他沒想到,會在這“腸子”的拐彎處,迎麵撞上林曉梅。
她今天沒穿那身工裝,換了件半舊的淺灰色襯衫,褲子還是那條洗得發白的,但整個人看著清爽了些。她懷裡也抱著一摞材料,紙張邊緣整齊,用夾子分門彆類夾好,不像韓向北手裡那卷,因為反複翻看和手心的汗漬,邊緣都毛糙了,像條醃過火的鹹菜乾。
兩人狹路相逢,在這逼仄的“巷子”裡,腳步都頓住了。空氣仿佛凝滯,隻有頭頂那盞嘶嘶作響的日光燈,把兩人臉色都照得有些發青。
韓向北喉嚨裡咕嚕了一聲,想說點啥,那晚在櫻桃園邊看到她偷偷澆灌的情景猛地撞進腦海,讓他臉上有點掛不住。他梗著脖子,硬是把目光從她臉上移開,落在她懷裡的材料封麵上——《關於高邑縣鳳凰山腳生態循環農業示範點的構想》。
生態循環?他心裡嗤笑一聲,名頭倒是起得花哨。可那晚的景象,像根細小的刺,紮在他那被現實磨得粗糲的心上,讓他這聲嗤笑沒能痛快地發出聲音來。
林曉梅也隻是淡淡地看了他一眼,目光在他那卷皺巴巴的申請書上停留了一瞬,便側過身,貼著牆,想要從他身邊過去。她那樣子,像是怕沾上他身上的晦氣,或者,是他那申請書裡描述的、依賴化肥農藥的“現代”氣息。
就在這時,旁邊一扇門開了,農業局的技術員小王探出頭來:“是金穗合作社的韓社長和……曉梅農場的林場主吧?王主任請你們進來,一起談談。”

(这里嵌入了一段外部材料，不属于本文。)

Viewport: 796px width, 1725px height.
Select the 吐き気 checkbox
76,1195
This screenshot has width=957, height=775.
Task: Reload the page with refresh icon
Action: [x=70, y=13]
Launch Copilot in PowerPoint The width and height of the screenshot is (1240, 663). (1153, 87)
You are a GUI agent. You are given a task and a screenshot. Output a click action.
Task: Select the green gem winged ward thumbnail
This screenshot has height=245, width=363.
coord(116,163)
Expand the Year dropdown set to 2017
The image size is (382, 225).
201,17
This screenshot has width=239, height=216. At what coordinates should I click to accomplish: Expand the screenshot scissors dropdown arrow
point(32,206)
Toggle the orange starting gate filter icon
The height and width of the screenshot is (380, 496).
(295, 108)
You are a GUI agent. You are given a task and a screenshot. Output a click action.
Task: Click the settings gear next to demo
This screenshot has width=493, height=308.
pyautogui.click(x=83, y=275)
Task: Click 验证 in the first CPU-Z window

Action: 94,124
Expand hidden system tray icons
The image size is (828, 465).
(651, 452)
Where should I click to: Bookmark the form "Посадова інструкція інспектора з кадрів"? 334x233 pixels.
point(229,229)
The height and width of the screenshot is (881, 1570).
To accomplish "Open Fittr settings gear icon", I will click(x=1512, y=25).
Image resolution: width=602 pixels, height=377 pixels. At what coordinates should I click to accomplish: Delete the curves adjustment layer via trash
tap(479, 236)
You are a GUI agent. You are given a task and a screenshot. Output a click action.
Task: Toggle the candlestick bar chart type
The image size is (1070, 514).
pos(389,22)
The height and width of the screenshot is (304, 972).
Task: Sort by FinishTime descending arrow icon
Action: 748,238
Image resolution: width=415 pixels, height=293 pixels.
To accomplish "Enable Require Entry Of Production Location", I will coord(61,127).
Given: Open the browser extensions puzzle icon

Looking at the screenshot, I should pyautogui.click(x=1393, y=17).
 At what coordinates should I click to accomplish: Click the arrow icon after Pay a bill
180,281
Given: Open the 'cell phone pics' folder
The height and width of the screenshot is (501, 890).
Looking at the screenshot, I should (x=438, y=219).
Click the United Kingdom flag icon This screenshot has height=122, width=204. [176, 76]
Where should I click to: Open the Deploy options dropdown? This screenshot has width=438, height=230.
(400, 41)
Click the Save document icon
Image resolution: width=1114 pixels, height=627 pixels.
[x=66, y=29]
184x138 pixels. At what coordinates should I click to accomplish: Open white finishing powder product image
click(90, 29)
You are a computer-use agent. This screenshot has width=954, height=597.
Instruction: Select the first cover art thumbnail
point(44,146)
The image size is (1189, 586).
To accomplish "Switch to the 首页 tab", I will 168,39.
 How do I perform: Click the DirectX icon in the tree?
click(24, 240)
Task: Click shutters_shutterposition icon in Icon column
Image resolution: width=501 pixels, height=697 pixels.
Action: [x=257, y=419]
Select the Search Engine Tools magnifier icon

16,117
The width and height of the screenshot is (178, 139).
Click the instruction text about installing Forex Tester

一起?韓向北的眉頭擰成了疙瘩。老王這唱的又是哪一出?
主任辦公室也不大,老王坐在那張堆滿文件的桌子後麵,像個鎮守隘口的將軍,隻不過臉色疲憊。他示意兩人坐下,椅子吱呀作響。
“向北的方案,我看了,擴大櫻桃種植麵積,引進新的滴灌設備,還有,加大優質化肥和低毒農藥的采購……”老王翻著韓向北的“鹹菜乾”,語氣平淡,“目標是提高產量百分之三十,對接高端市場。思路,還是很清晰的嘛。”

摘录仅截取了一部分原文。